> What to do:
Set down the full listing below word for word; pictures stay out of the copy.

> Source records:

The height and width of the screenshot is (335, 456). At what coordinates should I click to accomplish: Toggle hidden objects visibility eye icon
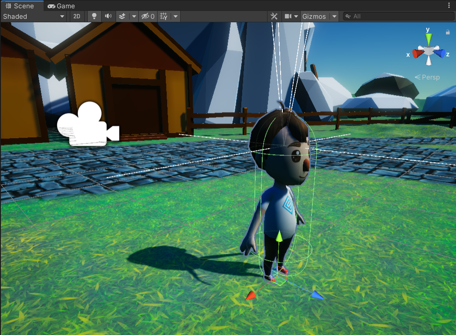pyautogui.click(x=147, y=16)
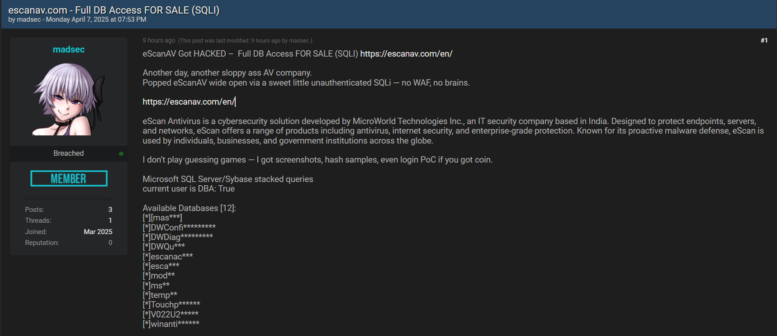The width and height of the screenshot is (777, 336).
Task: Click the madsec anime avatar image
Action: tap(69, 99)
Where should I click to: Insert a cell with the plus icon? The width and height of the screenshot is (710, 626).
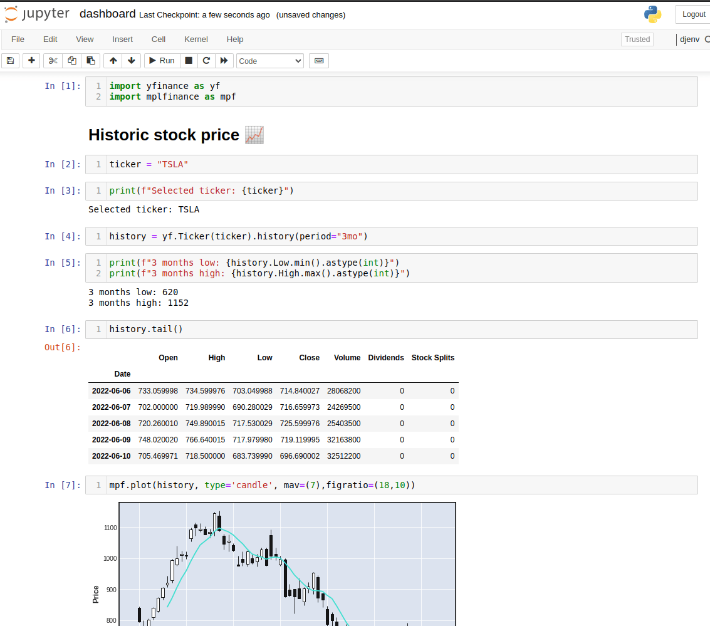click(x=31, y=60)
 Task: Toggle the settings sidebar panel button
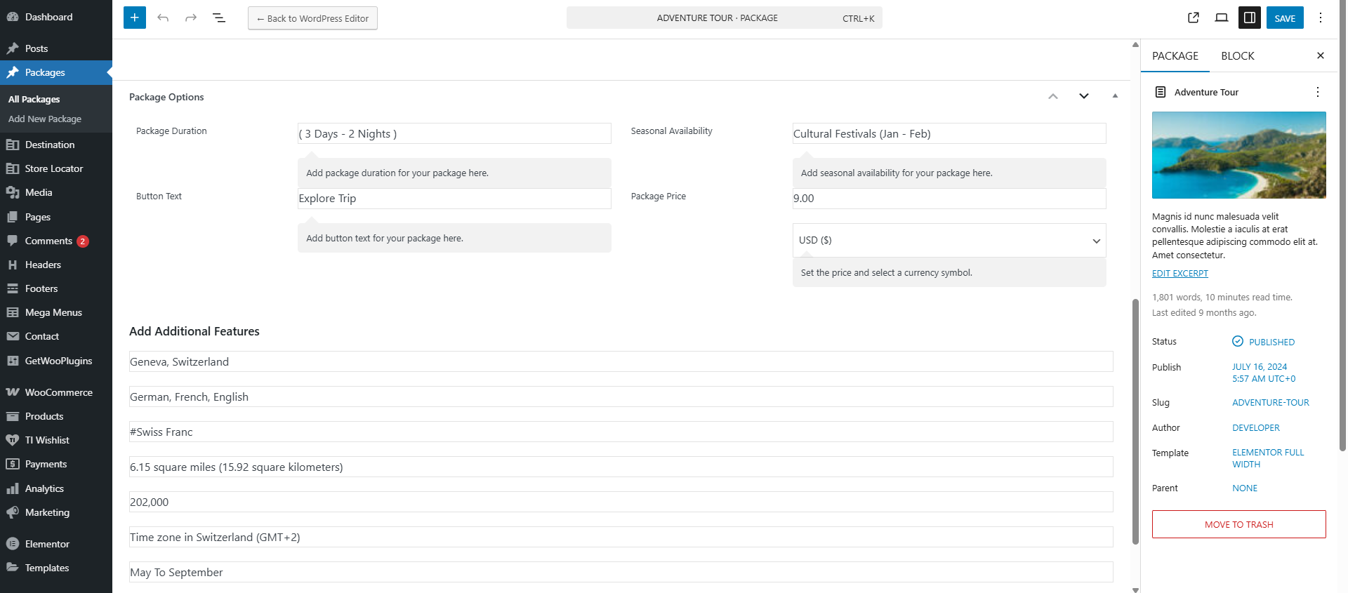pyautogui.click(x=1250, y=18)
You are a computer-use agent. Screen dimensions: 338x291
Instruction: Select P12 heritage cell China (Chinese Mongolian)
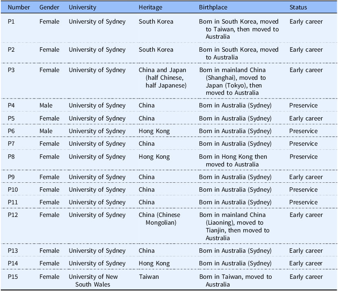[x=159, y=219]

> Exercise result:
The height and width of the screenshot is (335, 456). At what coordinates should I click to accomplish: Toggle hidden objects visibility eye icon
pyautogui.click(x=147, y=16)
The width and height of the screenshot is (777, 336).
Task: Click the madsec anime avatar image
Action: tap(69, 99)
Where should I click to: Insert a cell with the plus icon? The width and height of the screenshot is (710, 626).
click(x=31, y=60)
 Task: Toggle the settings sidebar panel button
pyautogui.click(x=1250, y=18)
You are a computer-use agent. Screen dimensions: 338x291
Instruction: Select P12 heritage cell China (Chinese Mongolian)
[x=159, y=219]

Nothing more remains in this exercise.